Alors qu’une Assemblée nationale sans majorité était attendue, le second tour des élections françaises a tout de même donné lieu à un résultat choc: le Rassemblement national, parti d'extrême droite, a été propulsé à la troisième place, ce qui va déclencher des jours, voire des semaines de négociations entre les partis pour former un gouvernement.

Ayant obtenu le plus grand nombre de sièges, l'alliance de gauche du Nouveau Front populaire (NFP) est en première place. Mais le pire scénario pour les marchés - une majorité absolue pour le NFP - a été évité. Son programme de forte imposition et de dépenses élevées - qui comprend un impôt sur la fortune et le gel du prix des denrées alimentaires de base et de l'énergie - a été considéré comme une menace pour la stabilité financière.

Par conséquent, une Assemblée nationale sans majorité devrait être positive à court terme pour les marchés, car les partis d'extrême droite et d'extrême gauche ne disposent pas des sièges nécessaires pour mettre en œuvre des politiques extrêmes.

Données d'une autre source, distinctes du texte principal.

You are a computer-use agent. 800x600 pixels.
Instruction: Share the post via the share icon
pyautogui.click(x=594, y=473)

Dans l'ensemble, la réaction des marchés a été limitée, les investisseurs restant dans l'expectative. Le spread France-Allemagne à 10 ans s'est légèrement élargi lundi matin pour atteindre 71 points de base, avant de se réduire à 65 points de base. La formation d'un nouveau gouvernement pourrait prendre un certain temps et il n'y a pour l’instant pas de visibilité sur les alliances. Mais l'accalmie devrait être temporaire.

Inquiétudes sur le déficit

La prime de risque sur la France se maintiendra car le pays est sur une trajectoire de détérioration des finances publiques et des réformes sont nécessaires. Les marchés seront très attentifs.

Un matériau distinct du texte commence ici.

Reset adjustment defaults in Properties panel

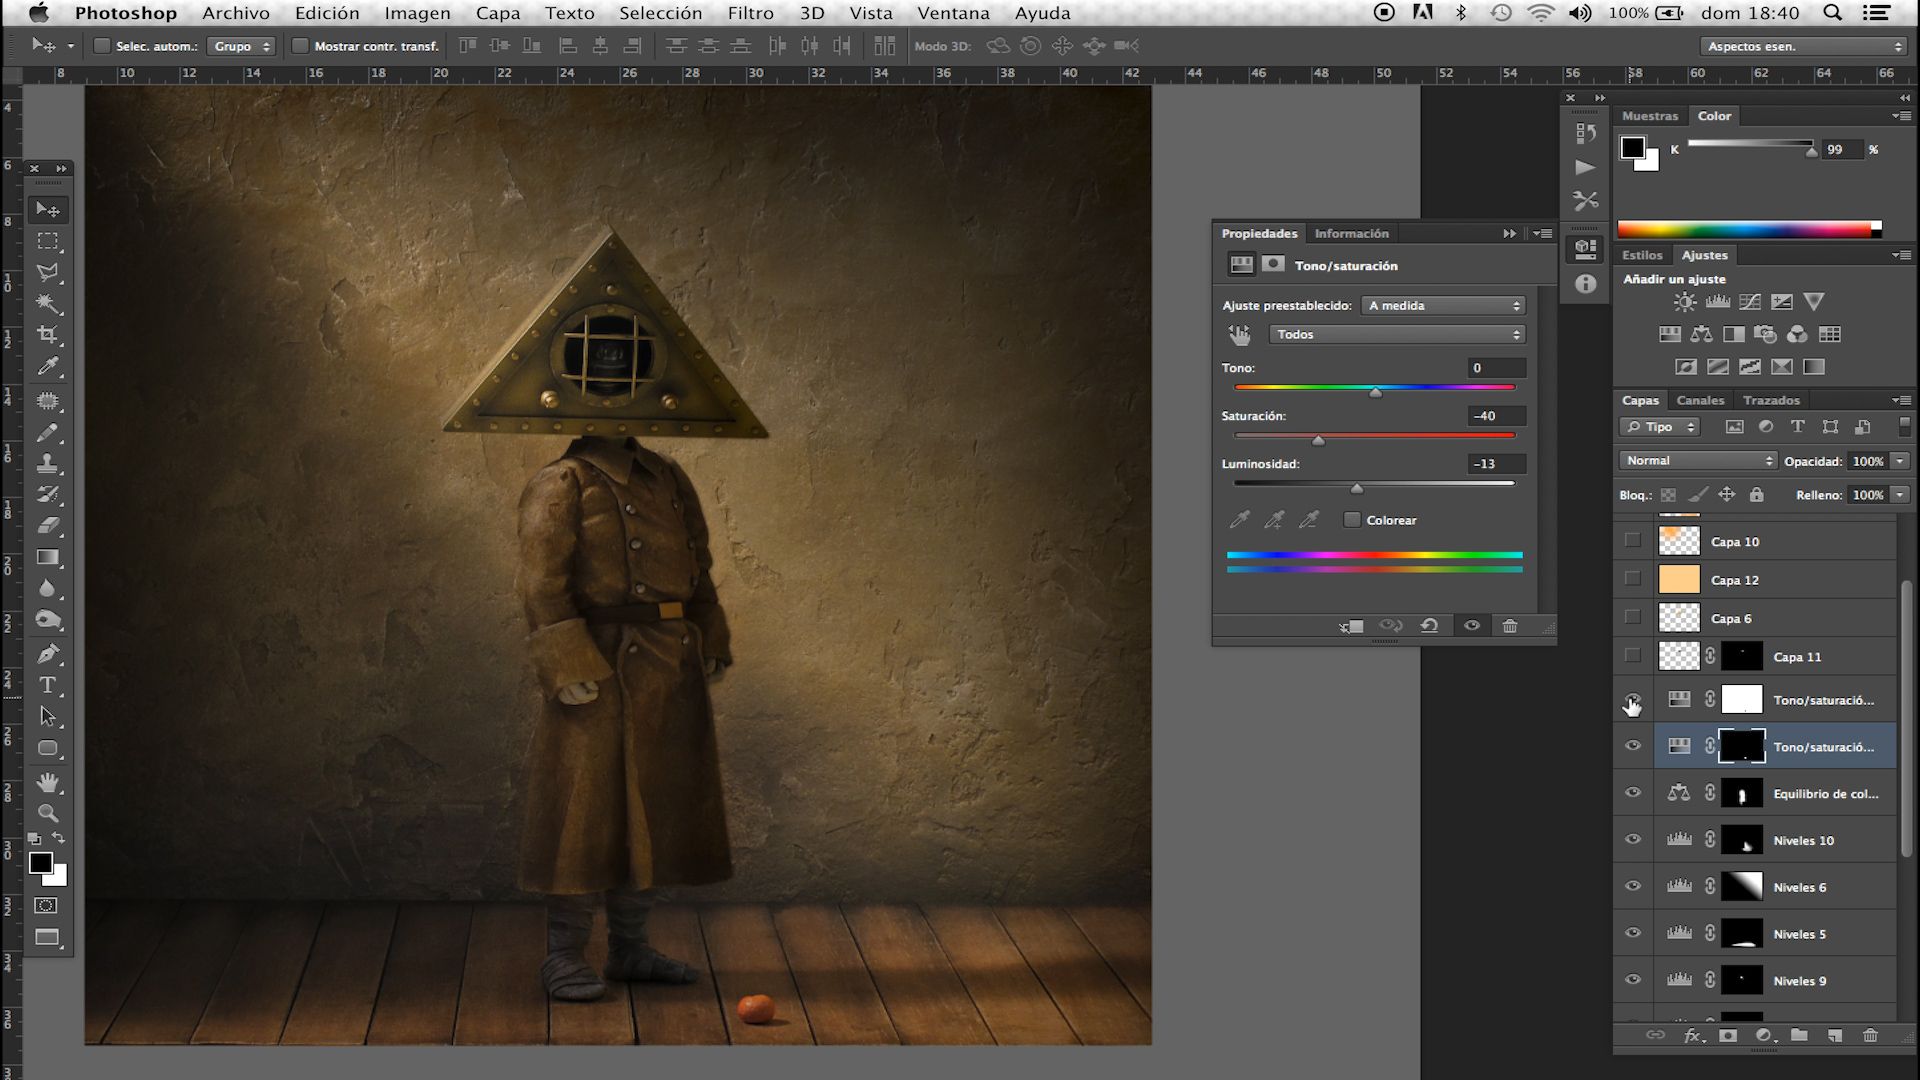tap(1429, 626)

Avec un déficit budgétaire de 5,5% et un ratio dette publique/PIB de 110%, une Assemblée sans majorité pourrait conduire à une stagnation politique.

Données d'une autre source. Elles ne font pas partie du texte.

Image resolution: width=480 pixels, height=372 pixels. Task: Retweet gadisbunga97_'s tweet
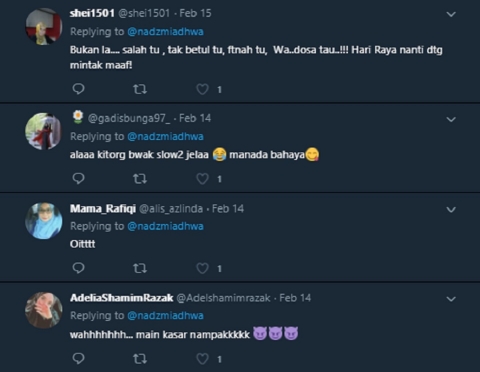(x=140, y=179)
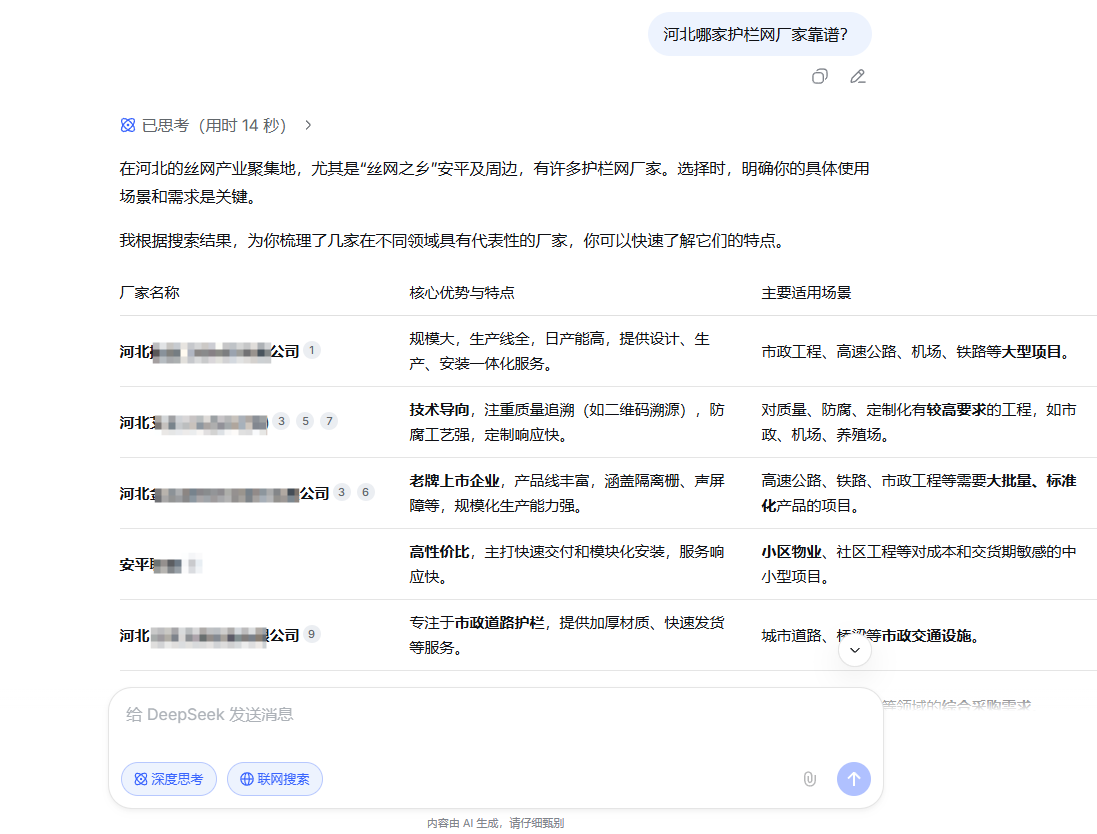
Task: Click the 主要适用场景 column header
Action: click(806, 293)
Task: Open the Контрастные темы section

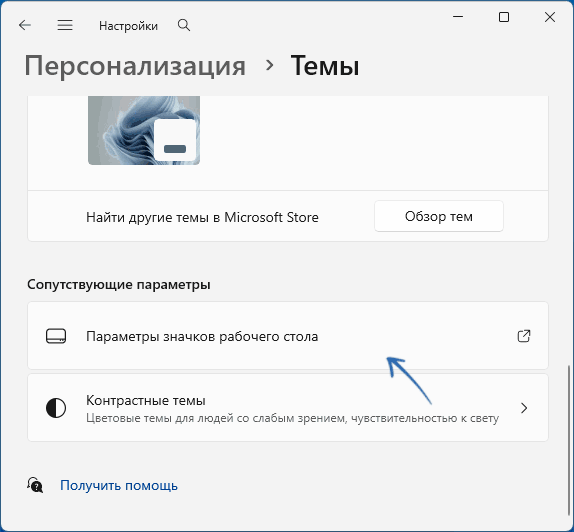Action: tap(288, 408)
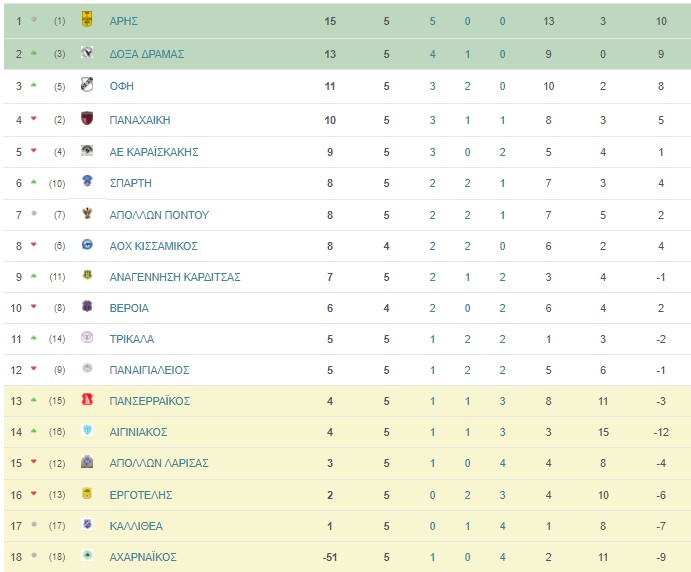Click the ΑΟΧ ΚΙΣΣΑΜΙΚΟΣ round blue logo
The width and height of the screenshot is (691, 572).
coord(87,244)
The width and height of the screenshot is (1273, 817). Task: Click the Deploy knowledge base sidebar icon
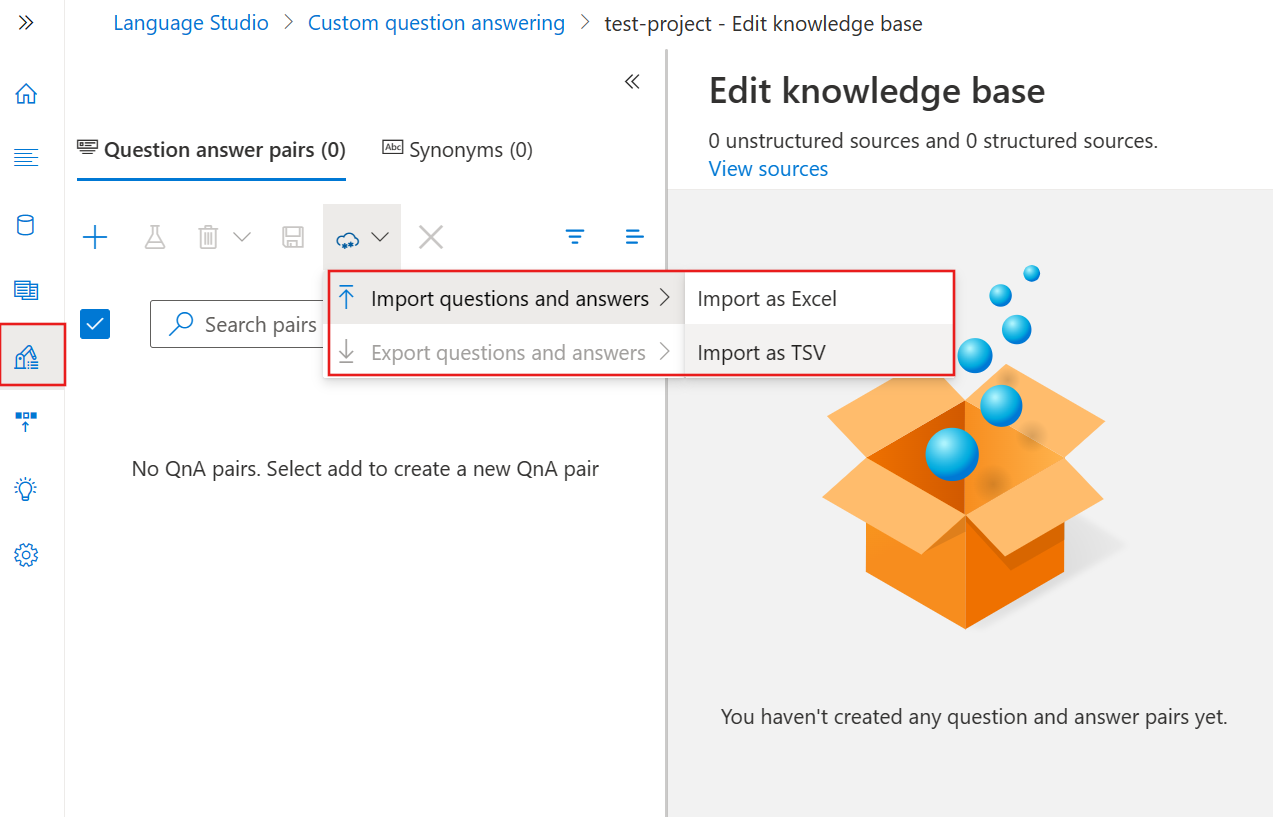click(x=26, y=421)
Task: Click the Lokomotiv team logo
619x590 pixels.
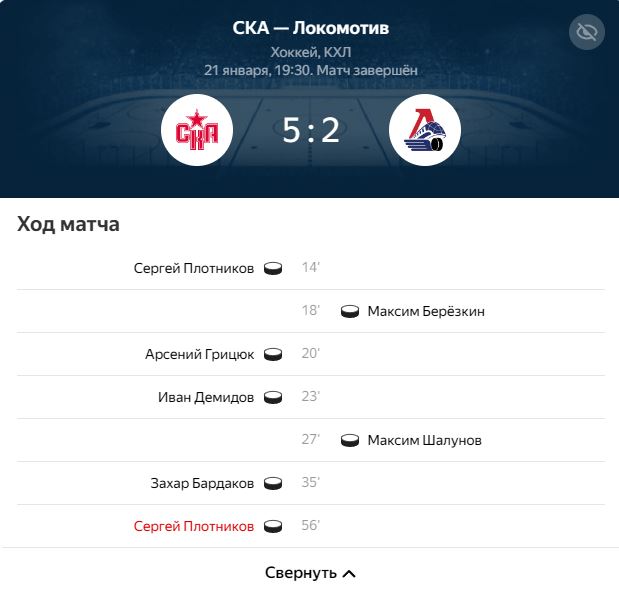Action: pyautogui.click(x=425, y=130)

Cette situation survient à un moment critique de la relation de la France avec l'Union européenne. Notre analyse suggère que le déficit français ne parviendra pas à atteindre le seuil de référence de l'UE de moins de 3% dans un délai de cinq ans.

Par conséquent, les investisseurs voudront surveiller la manière dont le nouveau gouvernement - quelle que soit sa composition - gérera ses interactions avec l'UE et le degré d'assurance qu'il adoptera pour mettre en œuvre ses engagements électoraux.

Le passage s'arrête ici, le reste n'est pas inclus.